Formats supported by EIQ toolkit for quantification
Tips: EIQ toolkit adds a GUI, which can be used for quantification. In fact, it also calls Google’s TF Lite quantization.
Test model
Put the following script predict_tflite.py in the same folder as mnist_model_quantized.tflite and test_images, and then run predict_tflite.py
import tensorflow as tf
from PIL import Image
import numpy as np
import os
class Predict(object):
def __init__(self):
print("Current working directory:", os.getcwd())
checkpoint_dir = './'
tflite_model_path = os.path.join(checkpoint_dir, 'mnist_model_quantized.tflite') # 使用TFLite模型文件
# Load the TFLite model and enable npu acceleration
self.interpreter = tf.lite.Interpreter(model_path=tflite_model_path,experimental_delegates=[ tflite.load_delegate("/usr/lib/libvx_delegate.so") ])
self.interpreter.allocate_tensors()
# Get the index of input and output tensors
self.input_details = self.interpreter.get_input_details()
self.output_details = self.interpreter.get_output_details()
def predict(self, image_path):
# Read the image in black and white
img = Image.open(image_path).convert('L')
img = np.reshape(img, (28, 28, 1)) / 255.

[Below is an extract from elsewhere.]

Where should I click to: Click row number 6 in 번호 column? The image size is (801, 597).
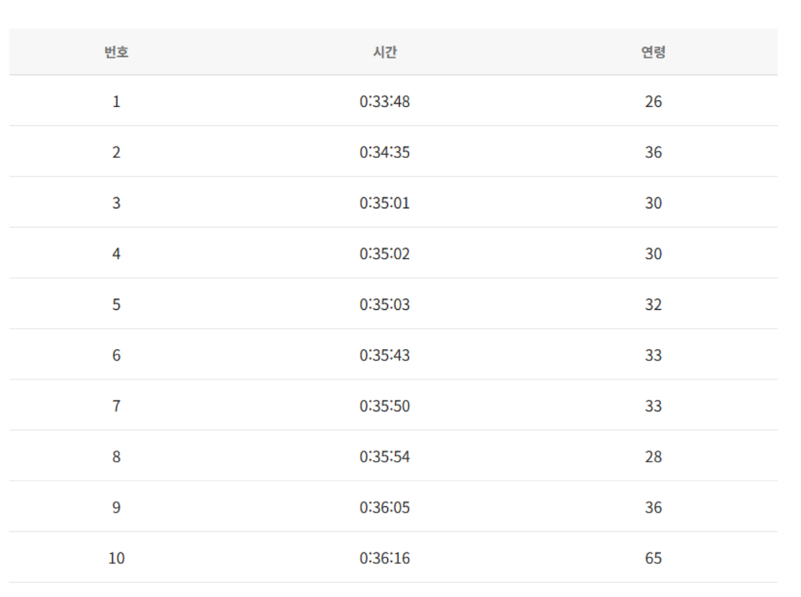(117, 355)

x = np.array([1 - img], dtype=np.float32) # Make sure the data types match
# Setting the input tensor of the TFLite model
self.interpreter.set_tensor(self.input_details[0]['index'], x)
# Run predictions
self.interpreter.invoke()
# Get the output tensor
output_data = self.interpreter.get_tensor(self.output_details[0]['index'])
# Since only one image is passed into x, just take output_data[0]
# np.argmax()Get the subscript of the maximum value, that is, the number it represents
print(image_path)
print(output_data[0])
print(' -> Predict digit', np.argmax(output_data[0]))
if __name__ == "__main__":
app = Predict()
app.predict('./test_images/0.png')
app.predict('./test_images/1.png')
app.predict('./test_images/4.png')
The execution results are as follows
python3 predict_tflite.py
Current working directory: /home/root/ml/mnist
Vx delegate: allowed_cache_mode set to 0.
Vx delegate: device num set to 0.
Vx delegate: allowed_builtin_code set to 0.
Vx delegate: error_during_init set to 0.
Vx delegate: error_during_prepare set to 0.
Vx delegate: error_during_invoke set to 0.
W [HandleLayoutInfer:281]Op 162: default layout inference pass.
./test_images/0.png
[9.99998033e-01 1.54955798e-10 3.32483268e-08 2.28747174e-10
7.21547755e-09 2.97328828e-10 9.07767628e-07 8.88619178e-11
1.11085605e-07 7.94680602e-07]
-> Predict digit 0
./test_images/1.png
[3.2026843e-08 9.9998003e-01 4.3477826e-08 3.4642383e-10 1.4214998e-05
6.9245937e-10 1.2963221e-07 4.5330289e-06 8.9890534e-07 7.5559171e-08]
-> Predict digit 1
./test_images/4.png
[1.4660953e-11 2.9138798e-06 2.1164739e-07 5.3843197e-09 9.9998480e-01
2.7903857e-09 1.0421110e-09 1.6107944e-07 1.0431833e-07 1.1799651e-05]
-> Predict digit 4
It can be seen that the recognition result is accurate.